## Supplied text
We have made a DNA microarray that includes not only all the open reading frames (ORFs) and other features in the yeast genome, but also all the intergenic regions. We are using this as a tool to construct genome-wide maps of DNA-protein interactions for proteins that interact directly or indirectly with DNA or chromatin in vivo. Proteins are crosslinked to DNA in vivo using formaldehyde and the crosslinked DNA is extracted and sheared. DNA specifically associated with any protein of interest is immunoprecipitated using a specific antibody against the protein or an epitope tag that may be fused to the protein. The selected DNA, representing loci that the protein interacts with in vivo, can be identified by fluorescently labelling it and hybridizing it to the microarray along with an appropriate reference probe. This approach is being used to map the genome-wide interactions of sequence-specific DNA binding proteins, components of the transcription machinery and chromatin components, under a variety of conditions.

We have analysed the interaction with the genome of SWI4, a sequence specific DNA binding activator that regulates genes expressed in the G1/S phase of the cell cycle. We detected specific interactions of SWI4 with the promoters of the HO, CLN1, CLN2, PCL1 and other G1/S specific genes. A majority, but not all, of the sites that SWI4 appears to interact with in vivo are in the promoters of genes that are G1/S specific. Initiation of transcription requires the specific binding of TATA-box binding protein (TBP) to the core promoter and the enhancement of this is believed to be a key step in the activation of transcription. Using the intergenic microarrays, we found increased association of TBP with the promoters of genes induced by heat shock, 15 minutes after yeast cells were heat shocked. This supports the idea that recruitment of TBP to these promoters is increased upon heat shock and is an important step in the process of transcriptional activation of these genes.

Comparison of the sites of actual interaction of a protein in vivo with its predicted binding sites is likely to give us a better idea of the sequence determinants for DNA interactions. Since these microarrays represent nearly every locus in the yeast genome, they can also be used to identify novel transcripts in the intergenic regions that may not have been predicted by the sequence annotation of the genome.

## Supplied information
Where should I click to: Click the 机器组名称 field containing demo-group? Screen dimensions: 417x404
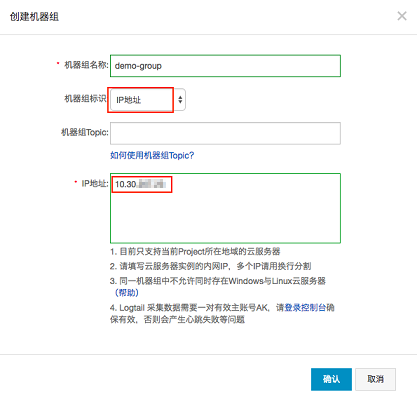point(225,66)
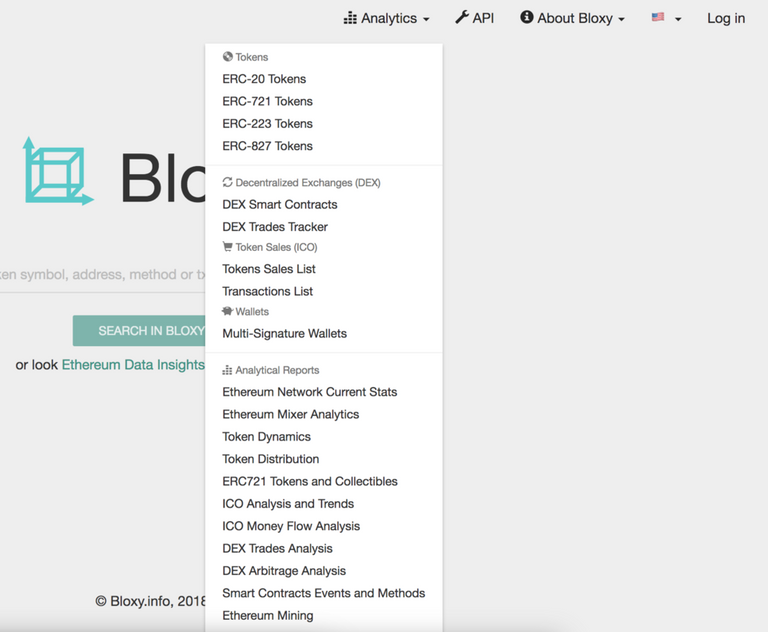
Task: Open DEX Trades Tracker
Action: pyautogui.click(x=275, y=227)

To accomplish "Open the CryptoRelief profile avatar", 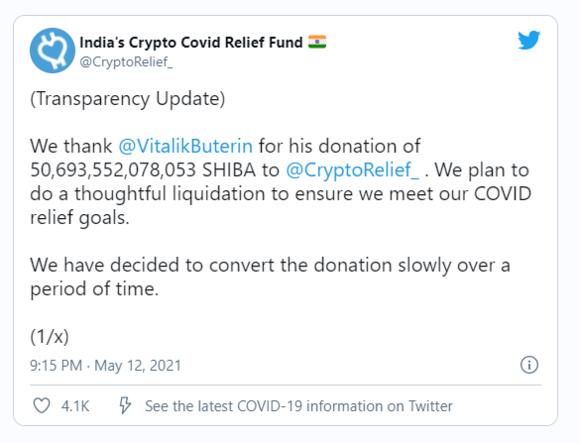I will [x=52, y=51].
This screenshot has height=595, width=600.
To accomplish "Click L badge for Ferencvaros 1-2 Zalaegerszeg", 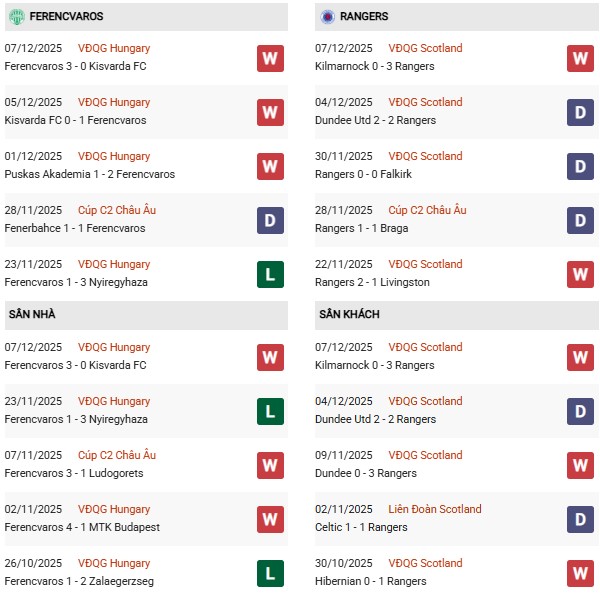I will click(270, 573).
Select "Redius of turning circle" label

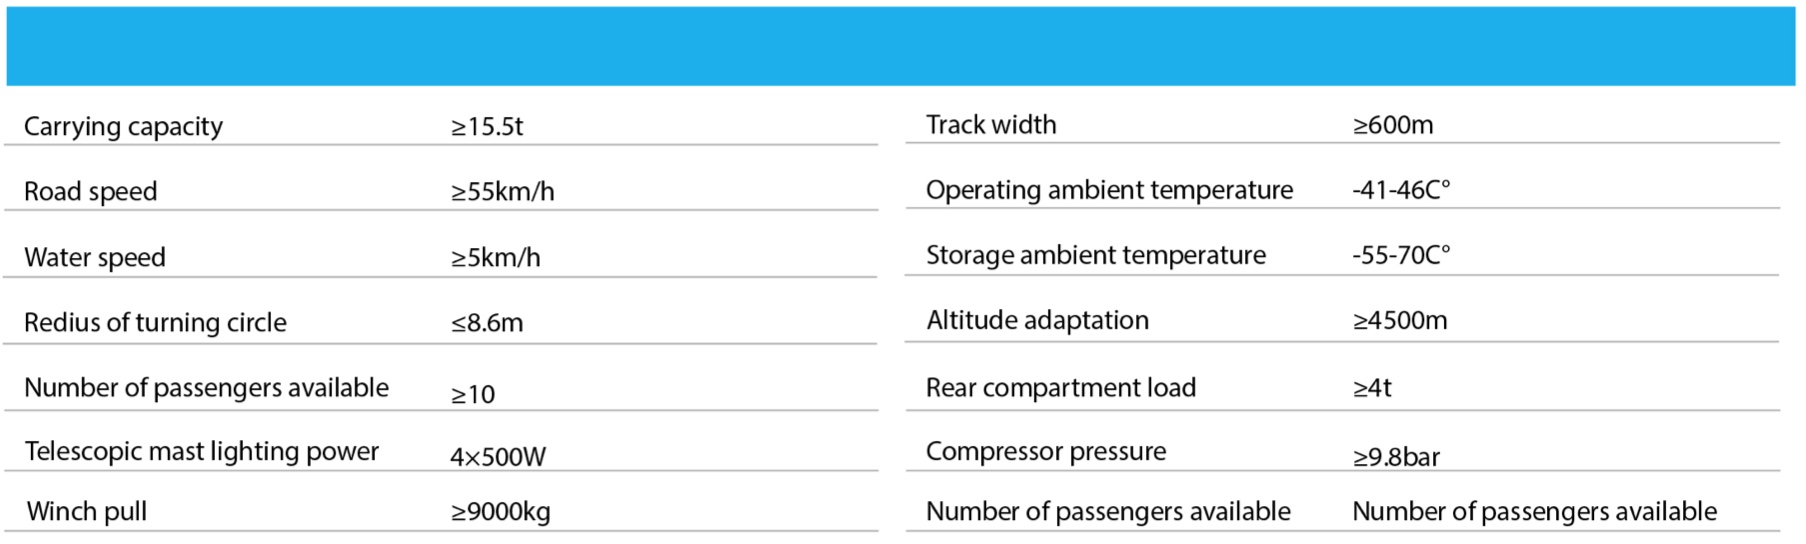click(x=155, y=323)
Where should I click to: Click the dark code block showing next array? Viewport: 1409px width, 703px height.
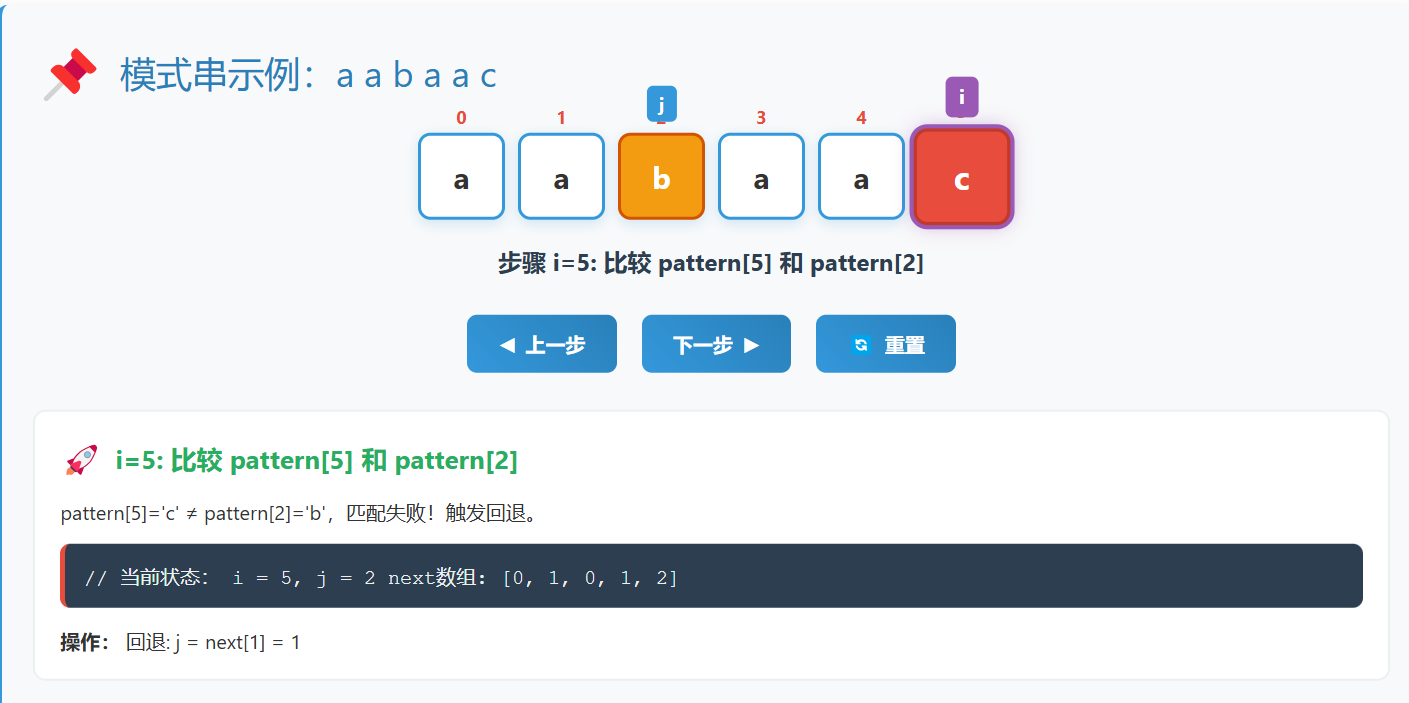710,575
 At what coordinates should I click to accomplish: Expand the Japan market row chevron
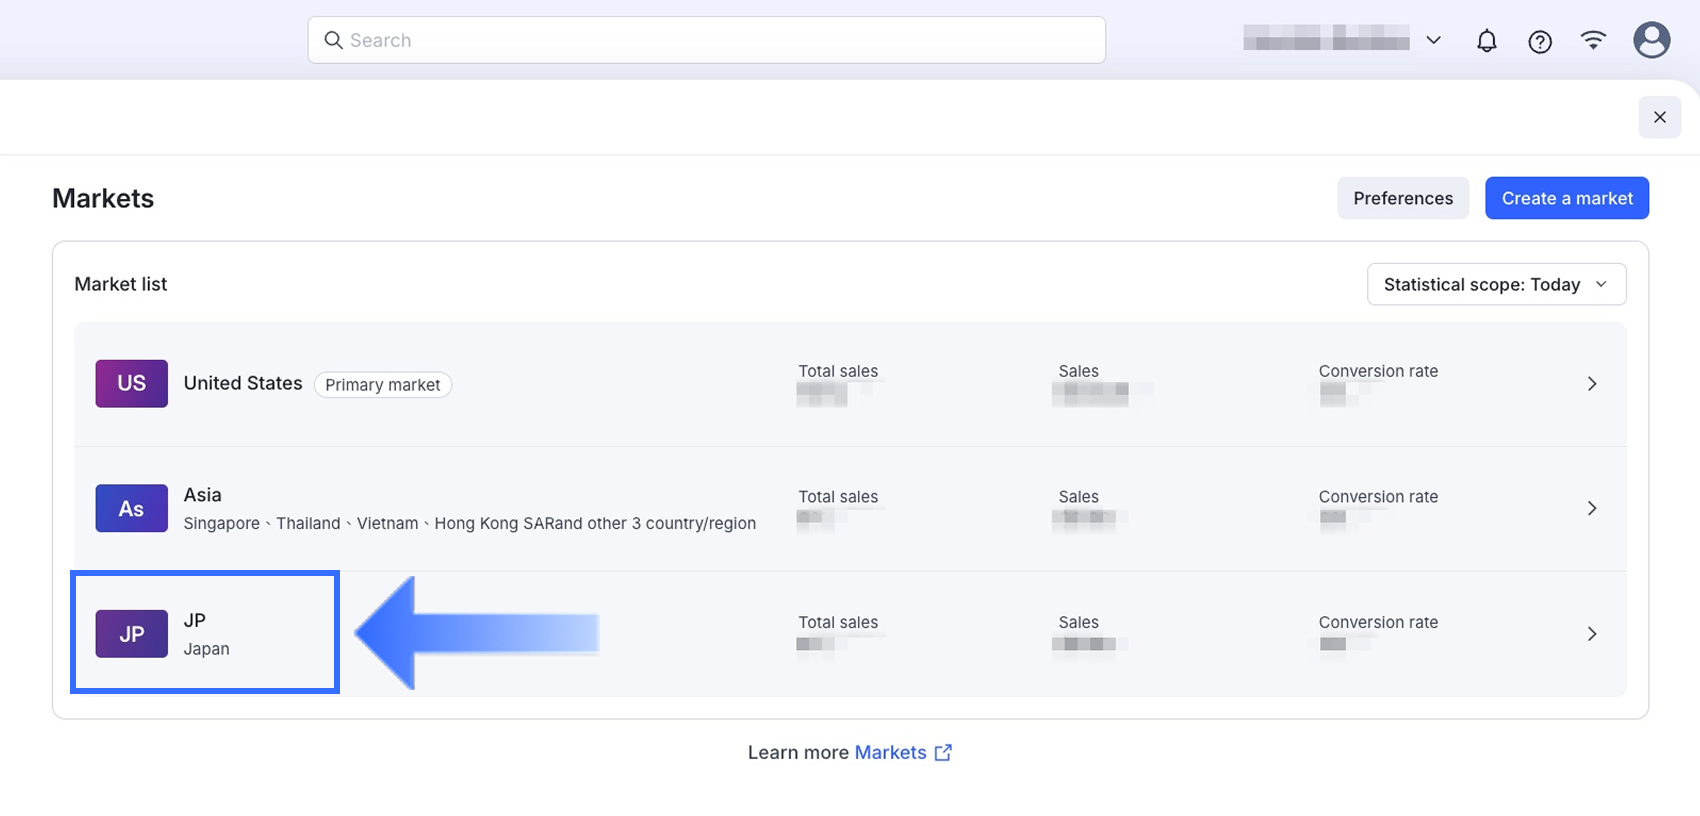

## Activity 1
Summarize the text on yeast intergenic microarrays in two sentences.
## Activity 2
Answer these questions from the text on yeast intergenic microarrays:
(a) What is used to crosslink proteins to DNA in vivo?
(b) In which phase of the cell cycle are the genes regulated by SWI4 expressed?
(c) Because the microarrays represent nearly every locus in the yeast genome, what else can they be used to identify?
## Activity 3
Reproduce the passage of the text on yeast intergenic microarrays that begins at the words "Comparison of the" and stops after "of the genome.".
The records are not needed for any of this work.

## Exercise response 1
A DNA microarray covering all open reading frames, other features and all intergenic regions of the yeast genome is used with formaldehyde crosslinking and immunoprecipitation to map where proteins interact with DNA or chromatin in vivo. Applied to SWI4, it detected interactions at the promoters of G1/S specific genes such as HO, CLN1 and CLN2, and applied to TBP, it showed increased association with the promoters of heat shock genes 15 minutes after heat shock.

## Exercise response 2
(a) Formaldehyde.
(b) The G1/S phase.
(c) Novel transcripts in the intergenic regions that may not have been predicted by the sequence annotation of the genome.

## Exercise response 3
Comparison of the sites of actual interaction of a protein in vivo with its predicted binding sites is likely to give us a better idea of the sequence determinants for DNA interactions. Since these microarrays represent nearly every locus in the yeast genome, they can also be used to identify novel transcripts in the intergenic regions that may not have been predicted by the sequence annotation of the genome.